When Oprah shut down her book club, the publishing industry took a shot in the gut. Her power to get America reading was breathtaking. Lots of mid-list writers trembled in the ether hoping for Oprah's magic to give them that profile necessary to bestseller-dom. Years ago, I wrote her a letter, thanking her for making reading popular. I'd taught Basic Comp for ten years, and every semester when I asked my students to raise hands if they'd read an entire book cover to cover, I saw fewer hands. Once, on my teacher evaluations, a student wrote, "Couldn't we just watch videos instead of all this reading?"

The downside to Oprah's book club was the blatant fervor with which publishers and authors pursued her, but who can blame them for behaving like business people? While the book business is a business, it's also a rather sacred calling. Very few editors make the big bucks. Agents live in a continuous state of stress, trying to make sales and keep their authors happy. Ask them why they are in publishing and they will answer that they love books. Truthfully, so few writers make a salary to support themselves that I have come to believe that first and foremost, we write out of love for the craft.
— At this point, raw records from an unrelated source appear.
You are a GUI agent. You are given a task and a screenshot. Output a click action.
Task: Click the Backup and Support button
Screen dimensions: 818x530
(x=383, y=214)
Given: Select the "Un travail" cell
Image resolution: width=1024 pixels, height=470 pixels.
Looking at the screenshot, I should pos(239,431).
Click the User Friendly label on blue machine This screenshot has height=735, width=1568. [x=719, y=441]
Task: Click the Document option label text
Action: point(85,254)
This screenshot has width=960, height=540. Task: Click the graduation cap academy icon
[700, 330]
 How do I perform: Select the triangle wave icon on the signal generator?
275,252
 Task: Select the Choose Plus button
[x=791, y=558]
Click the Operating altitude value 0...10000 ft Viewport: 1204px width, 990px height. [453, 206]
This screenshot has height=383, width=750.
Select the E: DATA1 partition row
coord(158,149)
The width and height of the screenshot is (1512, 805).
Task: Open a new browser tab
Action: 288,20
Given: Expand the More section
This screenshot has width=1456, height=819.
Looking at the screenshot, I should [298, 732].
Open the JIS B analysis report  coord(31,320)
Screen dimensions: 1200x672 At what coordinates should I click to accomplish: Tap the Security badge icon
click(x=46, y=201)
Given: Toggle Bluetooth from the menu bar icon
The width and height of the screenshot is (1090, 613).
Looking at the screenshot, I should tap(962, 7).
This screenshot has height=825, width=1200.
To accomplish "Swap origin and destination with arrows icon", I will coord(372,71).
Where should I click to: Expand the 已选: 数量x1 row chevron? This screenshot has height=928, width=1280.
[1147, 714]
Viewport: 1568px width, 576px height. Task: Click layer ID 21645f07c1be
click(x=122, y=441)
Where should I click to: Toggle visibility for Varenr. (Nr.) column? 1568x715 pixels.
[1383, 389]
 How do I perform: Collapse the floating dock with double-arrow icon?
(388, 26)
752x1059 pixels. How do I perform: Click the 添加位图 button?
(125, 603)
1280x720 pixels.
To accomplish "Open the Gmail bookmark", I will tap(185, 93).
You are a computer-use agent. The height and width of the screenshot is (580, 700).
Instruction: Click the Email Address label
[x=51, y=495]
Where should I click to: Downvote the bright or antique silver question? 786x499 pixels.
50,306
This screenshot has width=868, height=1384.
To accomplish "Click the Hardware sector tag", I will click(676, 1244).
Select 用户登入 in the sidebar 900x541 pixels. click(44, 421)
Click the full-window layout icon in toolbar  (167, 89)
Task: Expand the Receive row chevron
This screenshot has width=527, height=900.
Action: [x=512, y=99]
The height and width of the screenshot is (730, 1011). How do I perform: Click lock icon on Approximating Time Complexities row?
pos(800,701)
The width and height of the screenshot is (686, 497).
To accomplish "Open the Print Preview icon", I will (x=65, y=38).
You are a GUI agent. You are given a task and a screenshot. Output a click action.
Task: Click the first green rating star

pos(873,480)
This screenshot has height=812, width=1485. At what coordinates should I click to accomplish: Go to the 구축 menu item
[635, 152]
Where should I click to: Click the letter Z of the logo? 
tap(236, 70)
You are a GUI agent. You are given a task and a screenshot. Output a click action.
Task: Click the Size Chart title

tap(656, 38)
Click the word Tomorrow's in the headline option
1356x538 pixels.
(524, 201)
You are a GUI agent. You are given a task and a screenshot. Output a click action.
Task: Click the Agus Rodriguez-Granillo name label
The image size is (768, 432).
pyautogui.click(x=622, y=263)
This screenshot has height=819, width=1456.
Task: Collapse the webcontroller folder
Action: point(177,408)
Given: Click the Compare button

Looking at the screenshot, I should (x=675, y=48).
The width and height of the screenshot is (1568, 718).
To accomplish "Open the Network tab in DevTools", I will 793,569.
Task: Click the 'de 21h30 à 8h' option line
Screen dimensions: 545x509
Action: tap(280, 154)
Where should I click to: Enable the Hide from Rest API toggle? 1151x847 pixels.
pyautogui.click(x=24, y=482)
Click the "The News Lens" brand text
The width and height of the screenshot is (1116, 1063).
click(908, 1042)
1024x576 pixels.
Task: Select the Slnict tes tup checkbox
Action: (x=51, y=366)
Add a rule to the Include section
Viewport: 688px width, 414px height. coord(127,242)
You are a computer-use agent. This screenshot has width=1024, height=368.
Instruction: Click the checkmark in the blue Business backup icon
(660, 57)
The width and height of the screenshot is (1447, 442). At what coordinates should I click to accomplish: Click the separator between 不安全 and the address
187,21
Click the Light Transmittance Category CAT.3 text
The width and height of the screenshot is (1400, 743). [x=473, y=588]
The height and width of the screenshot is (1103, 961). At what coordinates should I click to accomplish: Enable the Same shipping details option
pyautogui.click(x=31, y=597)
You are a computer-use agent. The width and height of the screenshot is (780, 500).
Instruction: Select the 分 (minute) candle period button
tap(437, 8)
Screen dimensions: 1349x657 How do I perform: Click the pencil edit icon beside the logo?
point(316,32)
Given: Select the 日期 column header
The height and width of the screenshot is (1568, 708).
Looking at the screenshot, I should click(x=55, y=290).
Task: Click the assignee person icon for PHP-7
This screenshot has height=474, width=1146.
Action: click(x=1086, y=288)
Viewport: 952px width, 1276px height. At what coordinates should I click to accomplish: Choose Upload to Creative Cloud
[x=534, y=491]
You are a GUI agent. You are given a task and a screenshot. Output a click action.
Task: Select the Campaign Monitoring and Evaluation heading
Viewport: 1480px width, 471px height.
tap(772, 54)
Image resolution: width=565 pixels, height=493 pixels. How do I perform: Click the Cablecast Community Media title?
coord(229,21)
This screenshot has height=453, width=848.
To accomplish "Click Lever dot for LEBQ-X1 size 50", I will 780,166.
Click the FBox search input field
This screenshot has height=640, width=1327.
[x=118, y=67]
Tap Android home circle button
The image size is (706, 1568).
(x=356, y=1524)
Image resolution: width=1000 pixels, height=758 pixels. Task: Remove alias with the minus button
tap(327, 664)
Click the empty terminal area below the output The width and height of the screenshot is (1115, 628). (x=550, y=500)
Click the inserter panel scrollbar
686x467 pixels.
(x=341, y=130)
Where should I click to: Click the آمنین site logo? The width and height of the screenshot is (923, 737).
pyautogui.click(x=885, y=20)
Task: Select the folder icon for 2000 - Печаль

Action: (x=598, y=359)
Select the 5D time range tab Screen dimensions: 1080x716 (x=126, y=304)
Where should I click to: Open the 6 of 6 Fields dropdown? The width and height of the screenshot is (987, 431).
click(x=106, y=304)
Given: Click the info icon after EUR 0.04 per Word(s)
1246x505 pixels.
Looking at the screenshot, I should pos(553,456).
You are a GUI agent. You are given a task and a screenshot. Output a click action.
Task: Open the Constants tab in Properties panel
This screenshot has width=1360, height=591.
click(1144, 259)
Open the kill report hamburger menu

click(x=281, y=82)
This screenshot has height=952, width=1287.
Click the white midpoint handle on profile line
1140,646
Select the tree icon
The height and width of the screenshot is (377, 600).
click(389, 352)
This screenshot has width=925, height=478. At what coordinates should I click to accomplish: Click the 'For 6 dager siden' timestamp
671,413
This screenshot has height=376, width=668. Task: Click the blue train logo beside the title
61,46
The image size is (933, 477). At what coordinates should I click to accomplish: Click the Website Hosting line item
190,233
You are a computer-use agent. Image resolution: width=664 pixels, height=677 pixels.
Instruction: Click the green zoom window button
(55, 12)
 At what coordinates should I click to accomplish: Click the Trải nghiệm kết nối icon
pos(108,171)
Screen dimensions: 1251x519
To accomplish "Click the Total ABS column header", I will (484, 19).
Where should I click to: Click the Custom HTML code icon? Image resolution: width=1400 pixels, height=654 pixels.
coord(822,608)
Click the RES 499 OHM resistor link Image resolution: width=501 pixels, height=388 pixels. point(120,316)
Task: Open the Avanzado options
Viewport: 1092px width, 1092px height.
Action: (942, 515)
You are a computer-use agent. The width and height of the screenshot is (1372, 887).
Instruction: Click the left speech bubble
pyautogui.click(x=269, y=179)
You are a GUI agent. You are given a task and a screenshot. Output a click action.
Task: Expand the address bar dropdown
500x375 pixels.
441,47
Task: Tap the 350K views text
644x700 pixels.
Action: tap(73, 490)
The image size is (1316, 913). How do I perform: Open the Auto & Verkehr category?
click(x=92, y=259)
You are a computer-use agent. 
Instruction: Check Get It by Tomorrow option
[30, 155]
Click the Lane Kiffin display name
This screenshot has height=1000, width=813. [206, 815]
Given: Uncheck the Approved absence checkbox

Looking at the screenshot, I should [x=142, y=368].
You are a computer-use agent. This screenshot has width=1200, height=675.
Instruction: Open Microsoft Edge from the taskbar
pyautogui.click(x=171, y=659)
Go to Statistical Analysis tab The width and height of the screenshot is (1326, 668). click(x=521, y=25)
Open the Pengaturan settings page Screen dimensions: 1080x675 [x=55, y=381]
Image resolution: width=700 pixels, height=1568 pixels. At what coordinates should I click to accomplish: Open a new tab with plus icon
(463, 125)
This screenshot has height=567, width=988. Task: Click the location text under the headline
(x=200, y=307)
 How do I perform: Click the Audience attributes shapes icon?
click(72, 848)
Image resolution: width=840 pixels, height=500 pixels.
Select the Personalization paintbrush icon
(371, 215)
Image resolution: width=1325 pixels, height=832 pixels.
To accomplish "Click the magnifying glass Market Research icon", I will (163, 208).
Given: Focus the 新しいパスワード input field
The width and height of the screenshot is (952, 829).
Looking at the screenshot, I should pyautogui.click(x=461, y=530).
From my earliest memory, books have been a thrill. Presents from my great aunt who magically knew what title to put in my hands. Holding in my hands the same Jack London books my father had read. The smell of new pages, the satisfying crack a book makes when first opened. That heady moment when discovering that the book I just finished by this great new author was one of twenty more titles she'd written.

These days my teaching schedule and my own writing limit my reading time, but reading remains the jewel in my day. The economy's in the toilet, there's the war to think about, and my job's no more secure yours is. We live in is a time where we need books more than ever. We learn humanity by reading fiction. Don't believe me? Pick up Harper Lee's only book, To Kill a Mockingbird . It's just as relevant today as it was when it was first published.

When Jonathon Franzen dissed Oprah he set into motion her decision to stop the book club. Now she's back, promoting classics. These books are timeless and poignant and no harm can come of reading them, but I can't help but wish she'd sneak a few current titles in now and then. Not for my own flagging career, but for me as a reader. I think of how many good books I've read because of her club and how many people I'd subsequently told, "You have to read this. It's wonderful." And the anticipation of waiting for the reader to finish so we can talk about the book. That feeling never gets old.

Please, consider buying books for the holidays. Used or new, they're treasures. They recycle well! A hardback retails for about $24; a paperback sells from $7-$15. Wouldn't you spend that much anyway, probably on a Chia Pet for those people who are hard to buy for? Try books. Your sale matters, it really does. From the store to the clerk; from the shipping company employees to the publisher spending the money in good faith; from the editor who called in her assistant to call back the agent; from the agent who believes in the writer; from the writer who risks everything to write the book.

If you don't know what to choose, ask a clerk. Find the shelf where clerks stock their favorites. There's one at Title Wave, and also at Barnes & Noble. Here are a few ideas. HC=hardcover, PB=paperback

Mystery buffs: The Last Car to Elysian Fields by James Lee Burke HC (graphic, but moral)

The Number 1 Ladies Detective Agency series by Alexander McCall Smith PB (you can buy it for your granny)

Spiritual Life: The Mitford series by Jan Karon (universal appeal)

Short Story: Collected Stories of Ron Carlson PB (hilarious, but incredible craft)

Literary Novel: The Three Junes by Julia Glass PB (first novel, great writing)

For Kids: The Berenstain Bears; anything by Richard Scarry, The Golden Compass series for older kids, the Nancy Drew series.

Happy Holidays. May your stockings be filled with books.